Nos hemos acostumbrado a pensar que toda situación puede ser corregida aprobando una ley o creando una nueva institución pública, pero el tiempo ha demostrado que estos mecanismos no son suficientes si en las personas que están llamadas a aplicar la ley, a controlar su debida observancia y a juzgar su violación imponiendo las debidas sanciones en caso de comprobación de faltas, no se opera igualmente una transformación.

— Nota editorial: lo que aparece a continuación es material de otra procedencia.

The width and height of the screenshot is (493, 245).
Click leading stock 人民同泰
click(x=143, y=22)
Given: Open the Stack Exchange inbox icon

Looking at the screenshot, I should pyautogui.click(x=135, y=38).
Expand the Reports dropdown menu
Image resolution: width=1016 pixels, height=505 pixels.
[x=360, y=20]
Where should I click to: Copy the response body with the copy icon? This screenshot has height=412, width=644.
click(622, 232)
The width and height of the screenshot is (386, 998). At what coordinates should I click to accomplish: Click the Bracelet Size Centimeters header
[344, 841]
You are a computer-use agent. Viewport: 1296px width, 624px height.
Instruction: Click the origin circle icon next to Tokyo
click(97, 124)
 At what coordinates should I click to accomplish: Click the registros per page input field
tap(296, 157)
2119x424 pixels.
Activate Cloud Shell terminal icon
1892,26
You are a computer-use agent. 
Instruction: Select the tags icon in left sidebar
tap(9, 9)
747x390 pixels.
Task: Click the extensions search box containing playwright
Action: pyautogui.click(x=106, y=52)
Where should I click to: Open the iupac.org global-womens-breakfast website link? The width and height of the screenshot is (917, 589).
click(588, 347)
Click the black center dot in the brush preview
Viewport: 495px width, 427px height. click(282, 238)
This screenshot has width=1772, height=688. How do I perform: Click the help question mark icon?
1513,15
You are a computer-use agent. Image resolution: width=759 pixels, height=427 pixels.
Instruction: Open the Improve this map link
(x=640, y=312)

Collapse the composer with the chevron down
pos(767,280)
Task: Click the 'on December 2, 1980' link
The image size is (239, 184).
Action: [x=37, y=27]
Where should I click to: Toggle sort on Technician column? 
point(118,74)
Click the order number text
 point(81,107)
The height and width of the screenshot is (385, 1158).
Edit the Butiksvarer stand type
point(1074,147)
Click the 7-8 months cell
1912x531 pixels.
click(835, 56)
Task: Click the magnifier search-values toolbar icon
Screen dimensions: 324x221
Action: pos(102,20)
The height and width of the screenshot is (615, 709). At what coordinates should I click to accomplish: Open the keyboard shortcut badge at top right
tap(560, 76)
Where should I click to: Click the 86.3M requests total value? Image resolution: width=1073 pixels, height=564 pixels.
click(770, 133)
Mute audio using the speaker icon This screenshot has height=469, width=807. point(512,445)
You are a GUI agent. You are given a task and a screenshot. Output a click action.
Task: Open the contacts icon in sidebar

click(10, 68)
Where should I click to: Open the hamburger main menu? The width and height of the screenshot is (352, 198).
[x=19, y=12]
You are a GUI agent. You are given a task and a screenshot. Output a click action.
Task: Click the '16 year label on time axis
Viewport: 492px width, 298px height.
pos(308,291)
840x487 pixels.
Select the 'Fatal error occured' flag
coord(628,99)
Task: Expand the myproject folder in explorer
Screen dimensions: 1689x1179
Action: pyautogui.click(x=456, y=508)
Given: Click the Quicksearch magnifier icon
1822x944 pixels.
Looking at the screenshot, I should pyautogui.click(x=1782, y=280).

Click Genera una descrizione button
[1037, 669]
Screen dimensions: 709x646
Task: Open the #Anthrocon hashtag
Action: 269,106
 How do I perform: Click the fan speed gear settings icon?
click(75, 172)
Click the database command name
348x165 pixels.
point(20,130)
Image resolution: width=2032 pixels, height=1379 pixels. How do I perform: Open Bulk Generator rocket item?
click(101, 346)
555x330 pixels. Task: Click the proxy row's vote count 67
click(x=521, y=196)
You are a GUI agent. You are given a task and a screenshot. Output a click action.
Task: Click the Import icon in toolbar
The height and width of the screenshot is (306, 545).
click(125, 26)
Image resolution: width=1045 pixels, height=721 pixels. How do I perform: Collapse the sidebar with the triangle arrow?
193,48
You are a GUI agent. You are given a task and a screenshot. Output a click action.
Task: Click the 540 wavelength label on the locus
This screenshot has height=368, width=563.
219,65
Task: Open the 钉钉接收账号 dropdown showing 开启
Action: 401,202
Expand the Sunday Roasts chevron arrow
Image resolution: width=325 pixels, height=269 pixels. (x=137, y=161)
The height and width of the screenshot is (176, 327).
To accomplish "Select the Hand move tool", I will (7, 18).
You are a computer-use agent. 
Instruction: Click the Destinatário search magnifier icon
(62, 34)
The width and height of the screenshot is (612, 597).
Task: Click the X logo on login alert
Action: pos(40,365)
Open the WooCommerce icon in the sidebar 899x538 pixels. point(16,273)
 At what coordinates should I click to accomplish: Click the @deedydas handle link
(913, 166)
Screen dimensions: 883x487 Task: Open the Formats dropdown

De hecho, en democracias más avanzadas que la nuestra no existen los mecanismos por los que hemos querido supuestamente controlar que determinadas situaciones no se produzcan, sin embargo, en estas los valores democráticos, las normas elementales de comportamiento como el respeto a la palabra dada, el manejo de los conflictos de interés, el compromiso con la verdad y el repudio a la mentira o el honor, han sido instrumentos más efectivos que los controles legales que hemos utilizado.
Y es que no tiene que existir una disposición legal expresa que prohíba o sancione determinadas conductas para no permitirlas y reprobarlas, por eso aunque en los Estados Unidos de América, referente democrático en el mundo, es el presidente de la República quien nomina los candidatos a jueces de la Suprema Corte, los elegidos no solo tienen calificaciones y competencias incuestionables, sino que ante cualquier objeción válida del Congreso de ese país en sus entrevistas a los mismos, independientemente del partido que ostente la mayoría, estas surtirán efecto y podrán impedir el paso a excelentes juristas, quizás porque su independencia sea cuestionada.
Hemos preferido el camino fácil de la cosmética, de acumular un arsenal legal que se vuelve cada vez más complejo de cumplir para la mayoría y más esquivable para algunos intocables, pues es la fórmula que muchas de nuestras autoridades han utilizado para simular avances.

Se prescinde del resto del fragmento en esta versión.